══ The data
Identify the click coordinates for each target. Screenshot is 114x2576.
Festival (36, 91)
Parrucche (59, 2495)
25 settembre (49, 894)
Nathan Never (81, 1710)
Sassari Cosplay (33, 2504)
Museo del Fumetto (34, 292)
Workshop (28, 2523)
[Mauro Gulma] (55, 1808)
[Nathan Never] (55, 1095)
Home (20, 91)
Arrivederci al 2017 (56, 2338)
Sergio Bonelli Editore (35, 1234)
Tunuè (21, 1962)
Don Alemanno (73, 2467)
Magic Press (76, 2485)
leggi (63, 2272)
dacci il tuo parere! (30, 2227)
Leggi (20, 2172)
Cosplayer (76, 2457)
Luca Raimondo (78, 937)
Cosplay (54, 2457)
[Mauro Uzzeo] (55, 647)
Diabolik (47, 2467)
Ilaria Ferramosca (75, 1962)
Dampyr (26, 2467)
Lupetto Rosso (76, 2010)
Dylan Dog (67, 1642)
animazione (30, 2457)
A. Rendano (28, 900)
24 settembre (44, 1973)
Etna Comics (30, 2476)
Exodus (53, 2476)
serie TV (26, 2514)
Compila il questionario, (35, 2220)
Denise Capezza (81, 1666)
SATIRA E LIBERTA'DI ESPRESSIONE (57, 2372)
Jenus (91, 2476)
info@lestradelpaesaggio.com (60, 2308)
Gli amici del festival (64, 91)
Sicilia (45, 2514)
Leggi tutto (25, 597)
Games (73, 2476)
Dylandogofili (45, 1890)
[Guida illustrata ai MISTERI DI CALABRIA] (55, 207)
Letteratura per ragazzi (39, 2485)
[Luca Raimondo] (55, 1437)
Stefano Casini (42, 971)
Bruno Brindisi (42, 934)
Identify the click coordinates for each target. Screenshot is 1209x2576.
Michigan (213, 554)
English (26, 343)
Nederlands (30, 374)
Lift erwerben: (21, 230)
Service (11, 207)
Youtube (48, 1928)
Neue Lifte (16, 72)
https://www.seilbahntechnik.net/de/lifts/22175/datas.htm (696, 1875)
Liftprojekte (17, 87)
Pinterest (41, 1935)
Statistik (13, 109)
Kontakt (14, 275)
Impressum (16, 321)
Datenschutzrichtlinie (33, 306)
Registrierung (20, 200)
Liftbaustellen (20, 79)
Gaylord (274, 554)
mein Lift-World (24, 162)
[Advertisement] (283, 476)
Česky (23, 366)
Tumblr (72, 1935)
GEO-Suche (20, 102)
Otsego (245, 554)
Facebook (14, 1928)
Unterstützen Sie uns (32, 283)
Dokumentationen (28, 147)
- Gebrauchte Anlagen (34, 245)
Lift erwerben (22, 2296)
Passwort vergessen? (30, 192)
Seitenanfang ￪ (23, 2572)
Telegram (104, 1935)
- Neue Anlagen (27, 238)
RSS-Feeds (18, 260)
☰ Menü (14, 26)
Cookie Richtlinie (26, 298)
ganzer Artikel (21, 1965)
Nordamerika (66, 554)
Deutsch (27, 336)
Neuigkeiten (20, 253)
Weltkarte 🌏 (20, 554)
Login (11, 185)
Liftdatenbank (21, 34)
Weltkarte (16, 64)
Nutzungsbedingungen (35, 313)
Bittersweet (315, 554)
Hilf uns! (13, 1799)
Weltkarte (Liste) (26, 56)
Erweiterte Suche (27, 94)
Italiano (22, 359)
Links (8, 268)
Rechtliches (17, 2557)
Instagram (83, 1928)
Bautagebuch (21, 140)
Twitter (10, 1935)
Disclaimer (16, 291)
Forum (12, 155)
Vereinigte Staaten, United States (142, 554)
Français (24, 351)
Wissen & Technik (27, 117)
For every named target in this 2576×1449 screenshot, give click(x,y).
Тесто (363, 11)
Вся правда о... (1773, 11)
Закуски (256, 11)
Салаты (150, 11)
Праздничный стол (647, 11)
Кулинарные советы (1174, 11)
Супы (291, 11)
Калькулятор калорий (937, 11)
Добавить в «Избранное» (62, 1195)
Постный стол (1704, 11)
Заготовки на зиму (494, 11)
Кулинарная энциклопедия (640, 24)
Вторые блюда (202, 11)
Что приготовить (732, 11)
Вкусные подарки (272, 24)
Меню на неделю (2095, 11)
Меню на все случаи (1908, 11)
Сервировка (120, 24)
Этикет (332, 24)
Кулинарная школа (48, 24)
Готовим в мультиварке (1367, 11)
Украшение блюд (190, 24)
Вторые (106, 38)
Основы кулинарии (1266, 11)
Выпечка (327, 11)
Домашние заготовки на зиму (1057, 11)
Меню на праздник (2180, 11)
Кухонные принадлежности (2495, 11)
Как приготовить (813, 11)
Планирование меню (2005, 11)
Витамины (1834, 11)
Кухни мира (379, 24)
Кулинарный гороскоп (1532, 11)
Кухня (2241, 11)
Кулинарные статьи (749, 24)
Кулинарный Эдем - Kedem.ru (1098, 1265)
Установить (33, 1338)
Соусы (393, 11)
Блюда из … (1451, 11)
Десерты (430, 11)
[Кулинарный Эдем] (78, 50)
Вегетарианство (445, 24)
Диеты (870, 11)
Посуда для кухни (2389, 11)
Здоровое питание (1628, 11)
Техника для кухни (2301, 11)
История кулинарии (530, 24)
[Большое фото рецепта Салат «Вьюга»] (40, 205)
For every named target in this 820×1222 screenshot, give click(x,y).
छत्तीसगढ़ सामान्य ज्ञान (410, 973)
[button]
════
*Task objective:*
Copy out every line from the data above in which the word "зиму" occurs.

*Answer space:*
Заготовки на зиму (494, 11)
Домашние заготовки на зиму (1057, 11)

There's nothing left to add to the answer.